The imposers of these taxes were the leaders of the times, either the government or a good old bloodthirsty royal family.
After a while, the leaders realised that it might be a good idea to continue the Tax even after the extinction of its original purpose; normally this would be under the heading of defending the kingdom.
Today, Tax is money that we (the people) have to pay to the government.
When we sell an asset, such as investment properties, shares or a business, this triggers what’s called a ‘Capital Gains Tax event’.
You buy an asset for one price and sell it for another price, the difference between the amounts is your capital gain, or if you didn’t make any profit, that’s a ‘Capital Loss’.
But let’s say you do receive more for your asset than you paid for it; congratulations, you’ve made money, but you’ll have made a capital gain, and now you may need to pay this Capital Gains Tax.

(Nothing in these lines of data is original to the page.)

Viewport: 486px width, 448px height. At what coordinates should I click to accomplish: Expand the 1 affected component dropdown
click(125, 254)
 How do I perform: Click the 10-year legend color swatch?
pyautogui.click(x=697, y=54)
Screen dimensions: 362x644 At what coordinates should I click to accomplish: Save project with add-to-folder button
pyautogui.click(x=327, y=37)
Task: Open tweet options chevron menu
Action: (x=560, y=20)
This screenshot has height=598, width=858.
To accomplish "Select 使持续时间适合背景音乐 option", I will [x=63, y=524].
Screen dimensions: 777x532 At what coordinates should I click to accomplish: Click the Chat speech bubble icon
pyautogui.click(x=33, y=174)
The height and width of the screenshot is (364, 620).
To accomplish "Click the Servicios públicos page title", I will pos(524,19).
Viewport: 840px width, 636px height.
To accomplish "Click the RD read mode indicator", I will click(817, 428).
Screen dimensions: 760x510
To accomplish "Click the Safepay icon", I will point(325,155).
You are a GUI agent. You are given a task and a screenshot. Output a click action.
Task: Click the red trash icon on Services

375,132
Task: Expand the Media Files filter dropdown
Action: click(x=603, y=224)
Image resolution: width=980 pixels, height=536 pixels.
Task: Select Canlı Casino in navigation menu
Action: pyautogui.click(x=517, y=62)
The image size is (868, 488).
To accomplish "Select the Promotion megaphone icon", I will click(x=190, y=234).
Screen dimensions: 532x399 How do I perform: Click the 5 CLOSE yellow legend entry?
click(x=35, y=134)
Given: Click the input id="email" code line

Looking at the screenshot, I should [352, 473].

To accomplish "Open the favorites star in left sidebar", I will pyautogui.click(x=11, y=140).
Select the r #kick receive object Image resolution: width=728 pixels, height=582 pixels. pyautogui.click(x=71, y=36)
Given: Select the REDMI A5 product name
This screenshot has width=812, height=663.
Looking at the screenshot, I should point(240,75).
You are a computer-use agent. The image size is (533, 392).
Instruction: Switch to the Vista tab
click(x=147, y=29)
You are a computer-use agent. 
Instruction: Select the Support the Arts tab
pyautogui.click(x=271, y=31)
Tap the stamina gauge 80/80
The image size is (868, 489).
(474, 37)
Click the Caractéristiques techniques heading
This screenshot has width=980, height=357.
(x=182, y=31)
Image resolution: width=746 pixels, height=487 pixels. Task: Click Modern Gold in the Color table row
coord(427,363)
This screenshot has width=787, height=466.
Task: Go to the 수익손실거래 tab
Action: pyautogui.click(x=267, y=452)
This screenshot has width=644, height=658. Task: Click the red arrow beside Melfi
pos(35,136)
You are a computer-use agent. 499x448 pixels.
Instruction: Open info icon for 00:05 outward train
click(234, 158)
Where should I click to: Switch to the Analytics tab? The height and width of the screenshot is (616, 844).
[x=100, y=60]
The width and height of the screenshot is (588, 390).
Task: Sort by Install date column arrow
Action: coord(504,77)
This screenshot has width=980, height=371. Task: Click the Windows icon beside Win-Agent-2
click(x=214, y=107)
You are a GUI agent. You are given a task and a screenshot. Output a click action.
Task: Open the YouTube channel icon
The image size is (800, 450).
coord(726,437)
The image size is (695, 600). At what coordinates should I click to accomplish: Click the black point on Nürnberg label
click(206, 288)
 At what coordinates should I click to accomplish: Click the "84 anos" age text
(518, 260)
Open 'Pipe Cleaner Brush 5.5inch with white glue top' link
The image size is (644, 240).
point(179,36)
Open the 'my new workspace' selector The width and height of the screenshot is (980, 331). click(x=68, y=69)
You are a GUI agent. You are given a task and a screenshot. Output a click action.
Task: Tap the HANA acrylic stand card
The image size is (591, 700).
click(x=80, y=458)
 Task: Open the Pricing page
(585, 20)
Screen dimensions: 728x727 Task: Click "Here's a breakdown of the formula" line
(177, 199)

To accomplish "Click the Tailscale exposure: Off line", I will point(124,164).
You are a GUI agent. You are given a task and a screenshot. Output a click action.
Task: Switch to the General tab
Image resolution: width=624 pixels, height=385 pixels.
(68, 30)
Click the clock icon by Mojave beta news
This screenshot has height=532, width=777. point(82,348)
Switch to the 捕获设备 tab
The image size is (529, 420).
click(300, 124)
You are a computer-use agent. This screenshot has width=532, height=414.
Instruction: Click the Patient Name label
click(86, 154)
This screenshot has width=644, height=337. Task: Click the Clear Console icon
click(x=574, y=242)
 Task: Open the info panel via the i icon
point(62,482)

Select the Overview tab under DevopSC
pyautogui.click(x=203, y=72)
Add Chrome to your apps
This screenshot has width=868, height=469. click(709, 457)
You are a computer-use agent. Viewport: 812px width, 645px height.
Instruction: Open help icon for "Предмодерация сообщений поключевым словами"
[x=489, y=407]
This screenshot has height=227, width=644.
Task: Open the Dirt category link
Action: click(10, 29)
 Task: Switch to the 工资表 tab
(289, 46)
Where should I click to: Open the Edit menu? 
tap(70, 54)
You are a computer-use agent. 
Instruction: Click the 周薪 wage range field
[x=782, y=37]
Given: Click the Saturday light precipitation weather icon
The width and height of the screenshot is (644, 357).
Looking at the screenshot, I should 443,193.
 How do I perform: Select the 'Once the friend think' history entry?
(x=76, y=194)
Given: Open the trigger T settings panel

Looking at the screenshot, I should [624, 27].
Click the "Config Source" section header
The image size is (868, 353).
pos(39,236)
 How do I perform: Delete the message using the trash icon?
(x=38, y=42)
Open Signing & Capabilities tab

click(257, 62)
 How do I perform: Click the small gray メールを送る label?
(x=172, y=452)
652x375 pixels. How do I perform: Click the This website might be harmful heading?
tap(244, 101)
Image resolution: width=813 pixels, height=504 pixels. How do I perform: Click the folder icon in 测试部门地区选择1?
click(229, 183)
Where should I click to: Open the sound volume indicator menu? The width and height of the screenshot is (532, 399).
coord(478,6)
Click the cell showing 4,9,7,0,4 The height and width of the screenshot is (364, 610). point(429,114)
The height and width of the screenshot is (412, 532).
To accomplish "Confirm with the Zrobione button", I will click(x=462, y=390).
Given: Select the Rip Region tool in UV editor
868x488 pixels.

How much Capital Gains Tax will I pay?
The amount of Capital Gains Tax you’ll pay depends on factors including how long you’ve owned the asset, your marginal tax rate, and whether you’ve also made any capital losses.
Your marginal tax rate is essential because your capital gain will be added to your total income in that financial year’s tax return.
The length of time you’ve held your asset is relevant because if you’ve held the asset for over 12 months, certain taxpayers can generally get a 50% discount on their capital gains tax.
What if I make a capital loss?
If you’ve sold your assets for less than you paid for it, you’ve made a capital loss. However, the good news is if you make a capital loss, you can potentially use it to reduce a capital gain in the same financial year.